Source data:
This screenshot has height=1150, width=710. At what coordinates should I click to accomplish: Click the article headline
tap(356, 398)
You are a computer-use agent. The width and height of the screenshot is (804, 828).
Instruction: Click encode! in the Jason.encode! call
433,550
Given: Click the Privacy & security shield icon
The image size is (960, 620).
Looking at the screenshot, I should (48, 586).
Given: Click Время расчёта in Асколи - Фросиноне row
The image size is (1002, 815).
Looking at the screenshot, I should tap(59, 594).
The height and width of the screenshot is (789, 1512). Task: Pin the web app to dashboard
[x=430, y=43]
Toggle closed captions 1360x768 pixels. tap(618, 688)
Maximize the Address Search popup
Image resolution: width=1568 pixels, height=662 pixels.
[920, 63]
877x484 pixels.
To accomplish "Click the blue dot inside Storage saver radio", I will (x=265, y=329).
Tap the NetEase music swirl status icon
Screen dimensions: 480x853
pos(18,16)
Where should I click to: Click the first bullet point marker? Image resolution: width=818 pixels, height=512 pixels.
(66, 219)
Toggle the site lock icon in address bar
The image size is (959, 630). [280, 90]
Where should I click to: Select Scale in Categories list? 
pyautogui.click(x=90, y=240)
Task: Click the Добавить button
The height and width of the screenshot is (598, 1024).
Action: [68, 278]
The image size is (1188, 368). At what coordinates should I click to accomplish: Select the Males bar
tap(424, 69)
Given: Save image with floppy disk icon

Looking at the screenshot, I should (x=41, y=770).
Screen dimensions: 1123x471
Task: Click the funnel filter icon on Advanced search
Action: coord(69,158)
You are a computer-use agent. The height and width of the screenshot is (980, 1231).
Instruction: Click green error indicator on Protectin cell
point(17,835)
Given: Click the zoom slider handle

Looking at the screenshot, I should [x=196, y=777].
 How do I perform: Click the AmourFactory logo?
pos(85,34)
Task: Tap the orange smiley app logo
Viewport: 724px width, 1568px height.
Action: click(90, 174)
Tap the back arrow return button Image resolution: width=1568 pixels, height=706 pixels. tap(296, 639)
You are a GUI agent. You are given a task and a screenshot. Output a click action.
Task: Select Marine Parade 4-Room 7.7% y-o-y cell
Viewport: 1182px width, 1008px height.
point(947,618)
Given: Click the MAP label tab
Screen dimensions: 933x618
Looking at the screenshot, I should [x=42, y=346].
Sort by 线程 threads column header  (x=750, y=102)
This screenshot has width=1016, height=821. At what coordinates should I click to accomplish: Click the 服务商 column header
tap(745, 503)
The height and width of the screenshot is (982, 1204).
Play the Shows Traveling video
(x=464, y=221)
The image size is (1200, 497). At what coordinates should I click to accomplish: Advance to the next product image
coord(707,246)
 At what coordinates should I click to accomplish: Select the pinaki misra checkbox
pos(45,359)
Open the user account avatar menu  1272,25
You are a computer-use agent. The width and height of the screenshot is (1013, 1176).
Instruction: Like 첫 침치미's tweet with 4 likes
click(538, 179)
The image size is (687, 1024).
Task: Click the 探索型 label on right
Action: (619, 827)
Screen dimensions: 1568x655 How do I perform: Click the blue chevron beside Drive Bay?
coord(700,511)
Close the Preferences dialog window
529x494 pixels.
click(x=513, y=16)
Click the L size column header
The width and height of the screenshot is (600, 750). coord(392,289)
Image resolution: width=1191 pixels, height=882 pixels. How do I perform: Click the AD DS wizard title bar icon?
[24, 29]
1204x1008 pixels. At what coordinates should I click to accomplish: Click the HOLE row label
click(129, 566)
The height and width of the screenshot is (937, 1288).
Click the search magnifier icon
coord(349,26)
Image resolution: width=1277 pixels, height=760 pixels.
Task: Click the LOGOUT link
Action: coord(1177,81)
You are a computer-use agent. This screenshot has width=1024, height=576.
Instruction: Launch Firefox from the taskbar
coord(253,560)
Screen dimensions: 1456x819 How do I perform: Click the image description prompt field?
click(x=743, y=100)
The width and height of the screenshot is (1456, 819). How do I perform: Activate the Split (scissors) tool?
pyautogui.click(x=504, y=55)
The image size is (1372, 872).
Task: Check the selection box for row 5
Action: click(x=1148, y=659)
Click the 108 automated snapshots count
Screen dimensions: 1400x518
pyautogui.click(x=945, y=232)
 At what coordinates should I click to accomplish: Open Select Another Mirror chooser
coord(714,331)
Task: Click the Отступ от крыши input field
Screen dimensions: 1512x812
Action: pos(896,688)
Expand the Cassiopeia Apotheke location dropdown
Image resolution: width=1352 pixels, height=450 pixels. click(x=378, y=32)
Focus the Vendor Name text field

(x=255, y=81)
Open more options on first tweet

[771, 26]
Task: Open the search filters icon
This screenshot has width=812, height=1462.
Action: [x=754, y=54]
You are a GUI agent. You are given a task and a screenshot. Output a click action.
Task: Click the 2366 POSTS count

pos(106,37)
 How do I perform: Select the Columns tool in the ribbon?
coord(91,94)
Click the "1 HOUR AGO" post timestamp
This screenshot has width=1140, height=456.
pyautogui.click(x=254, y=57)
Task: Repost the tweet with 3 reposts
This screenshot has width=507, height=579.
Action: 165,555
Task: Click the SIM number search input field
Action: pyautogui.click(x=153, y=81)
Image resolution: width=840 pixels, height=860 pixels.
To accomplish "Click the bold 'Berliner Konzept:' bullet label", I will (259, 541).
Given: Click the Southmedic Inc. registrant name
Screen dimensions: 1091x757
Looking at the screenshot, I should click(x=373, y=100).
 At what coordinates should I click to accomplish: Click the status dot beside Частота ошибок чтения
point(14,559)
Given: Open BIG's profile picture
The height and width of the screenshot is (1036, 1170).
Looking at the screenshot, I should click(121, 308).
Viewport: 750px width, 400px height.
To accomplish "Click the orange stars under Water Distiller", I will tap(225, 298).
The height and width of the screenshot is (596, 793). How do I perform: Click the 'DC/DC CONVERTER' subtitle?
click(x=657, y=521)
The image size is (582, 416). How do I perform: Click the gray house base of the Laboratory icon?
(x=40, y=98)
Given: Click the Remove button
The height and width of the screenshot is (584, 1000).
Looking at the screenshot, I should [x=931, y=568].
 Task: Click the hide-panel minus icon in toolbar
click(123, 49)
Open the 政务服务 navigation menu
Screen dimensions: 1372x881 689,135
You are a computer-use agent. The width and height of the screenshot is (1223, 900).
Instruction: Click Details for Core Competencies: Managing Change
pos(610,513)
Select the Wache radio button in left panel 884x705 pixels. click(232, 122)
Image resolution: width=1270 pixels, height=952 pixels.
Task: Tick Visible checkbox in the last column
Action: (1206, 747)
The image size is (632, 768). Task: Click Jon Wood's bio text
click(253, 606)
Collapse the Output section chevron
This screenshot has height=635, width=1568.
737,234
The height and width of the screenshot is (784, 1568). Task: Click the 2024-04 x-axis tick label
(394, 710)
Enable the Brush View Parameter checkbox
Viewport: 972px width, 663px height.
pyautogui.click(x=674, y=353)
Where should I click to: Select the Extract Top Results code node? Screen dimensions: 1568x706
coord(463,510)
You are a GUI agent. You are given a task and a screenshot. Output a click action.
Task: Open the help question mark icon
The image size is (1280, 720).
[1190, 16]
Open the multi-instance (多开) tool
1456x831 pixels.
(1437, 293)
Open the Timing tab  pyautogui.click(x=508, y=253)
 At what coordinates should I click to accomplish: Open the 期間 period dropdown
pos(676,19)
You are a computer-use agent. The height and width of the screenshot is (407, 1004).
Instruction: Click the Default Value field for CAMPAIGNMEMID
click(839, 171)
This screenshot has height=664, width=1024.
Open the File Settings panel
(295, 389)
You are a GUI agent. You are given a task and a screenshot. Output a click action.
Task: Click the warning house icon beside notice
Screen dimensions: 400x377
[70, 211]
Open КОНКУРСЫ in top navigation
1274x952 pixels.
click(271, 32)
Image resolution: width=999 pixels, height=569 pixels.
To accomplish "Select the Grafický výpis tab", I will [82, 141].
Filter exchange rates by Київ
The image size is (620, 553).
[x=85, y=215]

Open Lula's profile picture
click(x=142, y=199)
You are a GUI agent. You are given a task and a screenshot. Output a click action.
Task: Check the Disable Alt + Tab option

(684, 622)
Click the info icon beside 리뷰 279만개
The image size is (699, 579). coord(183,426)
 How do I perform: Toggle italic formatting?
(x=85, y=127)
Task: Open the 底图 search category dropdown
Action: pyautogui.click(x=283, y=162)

▶ **DIRECTIONS FOR THIS TASK**: Render the part of the items above that opens with the line containing "Close the Preferences dialog window" and closes with the line containing "click(129, 566)" as a JSON list of strings, one string per line, leaving out blank lines.

▶ **WORKED SOLUTION**:
[
  "Close the Preferences dialog window",
  "529x494 pixels.",
  "click(x=513, y=16)",
  "Click the L size column header",
  "The width and height of the screenshot is (600, 750). coord(392,289)",
  "Image resolution: width=1191 pixels, height=882 pixels. How do I perform: Click the AD DS wizard title bar icon?",
  "[24, 29]",
  "1204x1008 pixels. At what coordinates should I click to accomplish: Click the HOLE row label",
  "click(129, 566)"
]